How Does Spinal Cord Stimulator Relieve Pain?

Neurostimulator sends signal to epidural electrode to stimulate spinal cord and blocks pain impulses going to the pain center in brain.1, 2 Spinal cord stimulator is electrotherapy used for the neuromodulation.1, 2

Watch 3D Video of Placement of Spinal Cord Stimulator To Relieve Back Pain

How Does Spinal Cord Stimulator Block Pain Impulse at Spinal Cord?

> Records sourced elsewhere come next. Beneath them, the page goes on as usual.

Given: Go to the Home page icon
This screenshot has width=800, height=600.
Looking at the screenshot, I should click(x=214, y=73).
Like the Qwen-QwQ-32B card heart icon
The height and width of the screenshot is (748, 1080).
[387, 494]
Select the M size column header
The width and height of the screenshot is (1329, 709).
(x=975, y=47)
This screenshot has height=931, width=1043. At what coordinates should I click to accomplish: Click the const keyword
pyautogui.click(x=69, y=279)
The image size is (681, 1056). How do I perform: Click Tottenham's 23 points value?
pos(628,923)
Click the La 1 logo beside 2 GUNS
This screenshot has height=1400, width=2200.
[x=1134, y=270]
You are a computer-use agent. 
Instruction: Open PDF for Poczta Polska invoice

The pain impulses pass through a gate (Gate Control Theory) at spinal cord.1, 2 Opening and closing of gate is controlled by neurotransmitters (neurochemicals). Spinal cord stimulator closes the gate by modulating the neurochemicals known as neuromodulation.1, 2

What is Neuromodulation?

Spinal cord stimulator modulates neurotransmitters in spinal cord and also pain controlling gate. The modulation or alterations of forward passage of pain impulse to brain is called neuromodulation.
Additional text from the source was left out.